December’s quarterly earnings report reignited the spark in NIO (NYSE:NIO) shares when it created an electrifying 54%, single-session gain. Since then, we’ve seen nothing but bullish behavior, with a second jolt arriving yesterday after rumors swirled that the Shanghai-based EV maker would receive a $1 billion cash infusion from GAC Group. NIO stock rallied 14%, with over 236 million shares traded.
Source: Carrie Fereday / Shutterstock.com
Overnight selling created a down open that has since reversed, driving the NIO American Depository Receipts (ADRs) up 1.86% on the New York Stock Exchange.
While there’s always the chance rumors prove false and deals fall through, NIO is looking up from a charting perspective. It now looks way healthier than last year and is providing technical reasons for optimism. Nonetheless, caution is warranted because volatility is bound to remain elevated.
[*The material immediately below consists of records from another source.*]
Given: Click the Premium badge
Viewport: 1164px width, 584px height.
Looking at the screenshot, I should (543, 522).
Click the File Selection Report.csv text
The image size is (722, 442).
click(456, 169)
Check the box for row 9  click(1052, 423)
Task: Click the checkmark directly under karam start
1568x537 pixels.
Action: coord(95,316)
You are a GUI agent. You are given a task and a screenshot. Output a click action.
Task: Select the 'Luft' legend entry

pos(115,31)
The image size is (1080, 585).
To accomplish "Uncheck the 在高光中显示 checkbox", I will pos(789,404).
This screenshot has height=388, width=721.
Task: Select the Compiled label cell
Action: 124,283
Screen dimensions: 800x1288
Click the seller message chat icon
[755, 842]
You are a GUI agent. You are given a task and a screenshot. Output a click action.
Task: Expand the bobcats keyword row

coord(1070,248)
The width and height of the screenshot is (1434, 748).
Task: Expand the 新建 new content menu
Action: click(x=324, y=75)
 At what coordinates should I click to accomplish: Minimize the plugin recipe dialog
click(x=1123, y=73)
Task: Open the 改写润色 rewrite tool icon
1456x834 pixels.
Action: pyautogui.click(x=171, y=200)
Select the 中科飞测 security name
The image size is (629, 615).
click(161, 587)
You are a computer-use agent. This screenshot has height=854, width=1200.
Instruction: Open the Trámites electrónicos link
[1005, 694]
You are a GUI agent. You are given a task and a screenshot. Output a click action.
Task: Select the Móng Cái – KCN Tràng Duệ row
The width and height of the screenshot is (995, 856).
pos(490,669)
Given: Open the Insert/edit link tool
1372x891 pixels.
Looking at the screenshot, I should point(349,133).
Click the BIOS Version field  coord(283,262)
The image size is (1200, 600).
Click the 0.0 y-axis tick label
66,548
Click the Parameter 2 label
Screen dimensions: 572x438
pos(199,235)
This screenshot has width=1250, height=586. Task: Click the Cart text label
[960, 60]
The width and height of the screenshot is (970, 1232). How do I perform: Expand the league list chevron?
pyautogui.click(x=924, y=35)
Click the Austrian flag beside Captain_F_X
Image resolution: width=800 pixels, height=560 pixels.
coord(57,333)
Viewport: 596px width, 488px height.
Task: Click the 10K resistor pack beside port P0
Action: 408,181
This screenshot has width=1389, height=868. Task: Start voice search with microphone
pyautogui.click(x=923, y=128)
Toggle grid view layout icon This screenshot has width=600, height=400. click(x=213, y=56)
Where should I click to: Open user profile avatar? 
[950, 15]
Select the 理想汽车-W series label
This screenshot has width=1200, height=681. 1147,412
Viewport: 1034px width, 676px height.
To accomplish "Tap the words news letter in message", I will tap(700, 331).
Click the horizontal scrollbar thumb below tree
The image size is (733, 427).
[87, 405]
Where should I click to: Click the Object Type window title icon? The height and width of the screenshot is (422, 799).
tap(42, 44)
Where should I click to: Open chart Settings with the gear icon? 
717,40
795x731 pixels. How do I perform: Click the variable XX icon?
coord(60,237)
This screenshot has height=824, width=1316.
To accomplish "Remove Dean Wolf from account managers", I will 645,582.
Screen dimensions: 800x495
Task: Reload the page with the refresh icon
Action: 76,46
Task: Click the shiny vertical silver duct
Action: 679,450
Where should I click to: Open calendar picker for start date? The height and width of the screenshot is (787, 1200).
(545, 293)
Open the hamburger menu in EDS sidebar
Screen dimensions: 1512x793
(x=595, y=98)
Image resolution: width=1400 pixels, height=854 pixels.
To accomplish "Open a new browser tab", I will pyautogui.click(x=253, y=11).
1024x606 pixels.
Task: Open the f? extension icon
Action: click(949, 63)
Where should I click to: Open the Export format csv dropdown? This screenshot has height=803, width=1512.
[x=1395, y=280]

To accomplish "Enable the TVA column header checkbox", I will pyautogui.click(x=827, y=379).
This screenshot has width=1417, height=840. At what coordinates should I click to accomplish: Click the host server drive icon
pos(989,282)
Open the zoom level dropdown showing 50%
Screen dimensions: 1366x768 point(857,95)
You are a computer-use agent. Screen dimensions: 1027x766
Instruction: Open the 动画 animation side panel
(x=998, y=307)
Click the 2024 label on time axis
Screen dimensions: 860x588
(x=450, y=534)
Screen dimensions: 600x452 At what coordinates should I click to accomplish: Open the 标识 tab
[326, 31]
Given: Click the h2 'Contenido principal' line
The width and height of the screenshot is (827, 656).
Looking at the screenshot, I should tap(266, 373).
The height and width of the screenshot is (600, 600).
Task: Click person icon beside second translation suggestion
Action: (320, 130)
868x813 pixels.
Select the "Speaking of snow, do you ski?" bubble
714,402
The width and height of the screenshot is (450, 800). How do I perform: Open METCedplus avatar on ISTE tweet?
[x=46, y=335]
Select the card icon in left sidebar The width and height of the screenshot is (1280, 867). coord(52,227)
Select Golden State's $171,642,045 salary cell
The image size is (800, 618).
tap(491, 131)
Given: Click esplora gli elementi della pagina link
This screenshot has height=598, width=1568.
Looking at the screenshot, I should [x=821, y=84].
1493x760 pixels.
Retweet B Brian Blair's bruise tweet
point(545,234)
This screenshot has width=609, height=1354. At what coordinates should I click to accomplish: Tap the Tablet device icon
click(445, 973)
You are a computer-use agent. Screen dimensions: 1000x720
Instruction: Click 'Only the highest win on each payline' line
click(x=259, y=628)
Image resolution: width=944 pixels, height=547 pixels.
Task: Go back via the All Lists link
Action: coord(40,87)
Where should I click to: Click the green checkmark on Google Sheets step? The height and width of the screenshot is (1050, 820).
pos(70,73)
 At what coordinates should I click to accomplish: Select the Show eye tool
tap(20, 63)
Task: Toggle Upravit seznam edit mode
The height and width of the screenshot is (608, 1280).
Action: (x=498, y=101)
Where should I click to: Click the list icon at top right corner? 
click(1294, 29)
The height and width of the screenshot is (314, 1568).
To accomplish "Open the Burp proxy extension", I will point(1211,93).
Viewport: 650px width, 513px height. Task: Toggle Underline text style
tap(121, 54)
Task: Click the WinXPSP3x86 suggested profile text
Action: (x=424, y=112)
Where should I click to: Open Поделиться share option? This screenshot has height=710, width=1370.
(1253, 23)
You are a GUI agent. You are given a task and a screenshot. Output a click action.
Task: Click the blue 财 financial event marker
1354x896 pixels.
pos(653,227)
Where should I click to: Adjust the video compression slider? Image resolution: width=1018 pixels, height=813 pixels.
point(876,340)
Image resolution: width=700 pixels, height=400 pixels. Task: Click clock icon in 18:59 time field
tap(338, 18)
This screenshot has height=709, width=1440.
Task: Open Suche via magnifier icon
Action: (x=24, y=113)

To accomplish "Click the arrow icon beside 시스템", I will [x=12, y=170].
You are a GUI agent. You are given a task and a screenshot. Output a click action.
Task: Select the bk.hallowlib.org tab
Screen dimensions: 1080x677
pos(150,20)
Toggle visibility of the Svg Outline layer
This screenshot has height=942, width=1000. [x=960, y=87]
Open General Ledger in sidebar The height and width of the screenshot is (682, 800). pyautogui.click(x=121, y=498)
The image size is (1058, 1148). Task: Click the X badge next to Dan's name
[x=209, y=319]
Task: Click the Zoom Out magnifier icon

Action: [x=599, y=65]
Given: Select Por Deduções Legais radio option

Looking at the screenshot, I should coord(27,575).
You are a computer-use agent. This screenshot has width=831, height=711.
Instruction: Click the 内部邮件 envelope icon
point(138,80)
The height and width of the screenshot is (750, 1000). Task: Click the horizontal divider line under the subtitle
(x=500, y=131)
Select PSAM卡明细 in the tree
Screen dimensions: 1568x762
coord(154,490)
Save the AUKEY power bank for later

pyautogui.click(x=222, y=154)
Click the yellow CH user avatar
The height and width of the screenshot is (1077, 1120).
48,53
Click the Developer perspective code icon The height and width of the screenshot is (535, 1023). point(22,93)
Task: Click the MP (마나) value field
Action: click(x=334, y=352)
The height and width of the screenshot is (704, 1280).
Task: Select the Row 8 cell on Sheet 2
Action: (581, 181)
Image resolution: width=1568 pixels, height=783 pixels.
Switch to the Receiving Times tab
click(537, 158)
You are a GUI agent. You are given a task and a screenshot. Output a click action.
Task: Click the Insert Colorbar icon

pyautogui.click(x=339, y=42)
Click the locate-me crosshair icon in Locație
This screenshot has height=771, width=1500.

Let’s take a closer look at the charts.
What Does NIO Stock’s Chart Say?
Normally I’d begin on the weekly time frame before moving into the daily, but since NIO only went public in September 2018, there isn’t much of a trend to analyze for a bigger picture.
NIO’s deathly descent began in earnest last March after its first of many disappointing earnings reports. Since then, it really hasn’t given buyers a reason to get involved. Both the magnitude and consistency of the drop warned bulls off and carried shares down around 90% to $1.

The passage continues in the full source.